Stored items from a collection

══════════════════════════════

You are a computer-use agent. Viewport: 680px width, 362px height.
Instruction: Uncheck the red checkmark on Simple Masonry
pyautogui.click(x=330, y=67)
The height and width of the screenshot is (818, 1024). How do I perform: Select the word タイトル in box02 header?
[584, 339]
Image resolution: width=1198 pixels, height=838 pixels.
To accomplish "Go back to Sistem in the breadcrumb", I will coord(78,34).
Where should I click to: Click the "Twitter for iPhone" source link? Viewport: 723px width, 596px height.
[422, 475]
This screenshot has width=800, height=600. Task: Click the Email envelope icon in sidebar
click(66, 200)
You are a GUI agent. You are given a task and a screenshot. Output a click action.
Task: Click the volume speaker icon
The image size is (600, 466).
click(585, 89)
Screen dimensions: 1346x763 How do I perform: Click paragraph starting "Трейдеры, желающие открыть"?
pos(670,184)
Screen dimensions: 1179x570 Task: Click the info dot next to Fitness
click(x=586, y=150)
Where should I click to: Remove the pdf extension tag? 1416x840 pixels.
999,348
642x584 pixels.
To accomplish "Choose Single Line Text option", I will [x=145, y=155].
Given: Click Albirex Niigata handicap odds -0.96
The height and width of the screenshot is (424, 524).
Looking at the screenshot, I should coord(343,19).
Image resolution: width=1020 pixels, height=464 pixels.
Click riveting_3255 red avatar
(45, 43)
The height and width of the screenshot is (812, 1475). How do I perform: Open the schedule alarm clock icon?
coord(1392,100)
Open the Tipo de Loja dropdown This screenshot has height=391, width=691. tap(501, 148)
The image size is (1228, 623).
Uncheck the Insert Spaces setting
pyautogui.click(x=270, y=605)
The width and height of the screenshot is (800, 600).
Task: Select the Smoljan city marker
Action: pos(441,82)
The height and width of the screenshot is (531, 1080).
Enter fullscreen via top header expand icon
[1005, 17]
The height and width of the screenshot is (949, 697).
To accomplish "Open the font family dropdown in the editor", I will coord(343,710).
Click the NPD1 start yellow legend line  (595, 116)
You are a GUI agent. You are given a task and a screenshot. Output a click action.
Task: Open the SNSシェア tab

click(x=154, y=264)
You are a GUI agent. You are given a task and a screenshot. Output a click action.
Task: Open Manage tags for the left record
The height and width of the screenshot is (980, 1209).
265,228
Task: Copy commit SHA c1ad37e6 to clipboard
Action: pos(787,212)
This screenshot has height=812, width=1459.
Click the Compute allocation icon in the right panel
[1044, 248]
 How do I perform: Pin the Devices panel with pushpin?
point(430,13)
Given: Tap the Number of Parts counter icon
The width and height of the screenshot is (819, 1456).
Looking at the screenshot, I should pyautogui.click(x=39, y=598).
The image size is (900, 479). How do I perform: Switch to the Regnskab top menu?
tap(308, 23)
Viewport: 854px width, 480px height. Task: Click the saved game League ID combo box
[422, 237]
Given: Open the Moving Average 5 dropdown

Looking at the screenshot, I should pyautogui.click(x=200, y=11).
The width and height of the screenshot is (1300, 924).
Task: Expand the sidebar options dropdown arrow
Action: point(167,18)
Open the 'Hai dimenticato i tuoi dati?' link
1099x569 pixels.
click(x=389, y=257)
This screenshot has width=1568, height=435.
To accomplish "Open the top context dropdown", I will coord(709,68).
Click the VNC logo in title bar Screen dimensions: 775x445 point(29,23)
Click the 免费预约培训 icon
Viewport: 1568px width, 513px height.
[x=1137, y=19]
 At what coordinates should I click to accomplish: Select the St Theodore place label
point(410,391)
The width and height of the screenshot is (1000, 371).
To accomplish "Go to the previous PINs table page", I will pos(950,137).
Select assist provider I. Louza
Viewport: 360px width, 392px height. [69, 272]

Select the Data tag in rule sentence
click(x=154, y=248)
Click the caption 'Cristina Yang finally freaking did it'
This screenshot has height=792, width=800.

══════════════════════════════

(What you have to do) Your answer must consist only of the lines from the one with "Task: Open Manage tags for the left record" through the final line of the entries, each retyped exactly.

(Solved exercise)
Task: Open Manage tags for the left record
The height and width of the screenshot is (980, 1209).
265,228
Task: Copy commit SHA c1ad37e6 to clipboard
Action: pos(787,212)
This screenshot has height=812, width=1459.
Click the Compute allocation icon in the right panel
[1044, 248]
 How do I perform: Pin the Devices panel with pushpin?
point(430,13)
Given: Tap the Number of Parts counter icon
The width and height of the screenshot is (819, 1456).
Looking at the screenshot, I should pyautogui.click(x=39, y=598).
The image size is (900, 479). How do I perform: Switch to the Regnskab top menu?
tap(308, 23)
Viewport: 854px width, 480px height. Task: Click the saved game League ID combo box
[422, 237]
Given: Open the Moving Average 5 dropdown

Looking at the screenshot, I should pyautogui.click(x=200, y=11).
The width and height of the screenshot is (1300, 924).
Task: Expand the sidebar options dropdown arrow
Action: point(167,18)
Open the 'Hai dimenticato i tuoi dati?' link
1099x569 pixels.
click(x=389, y=257)
This screenshot has width=1568, height=435.
To accomplish "Open the top context dropdown", I will coord(709,68).
Click the VNC logo in title bar Screen dimensions: 775x445 point(29,23)
Click the 免费预约培训 icon
Viewport: 1568px width, 513px height.
[x=1137, y=19]
 At what coordinates should I click to accomplish: Select the St Theodore place label
point(410,391)
The width and height of the screenshot is (1000, 371).
To accomplish "Go to the previous PINs table page", I will pos(950,137).
Select assist provider I. Louza
Viewport: 360px width, 392px height. [69, 272]

Select the Data tag in rule sentence
click(x=154, y=248)
Click the caption 'Cristina Yang finally freaking did it'
This screenshot has height=792, width=800.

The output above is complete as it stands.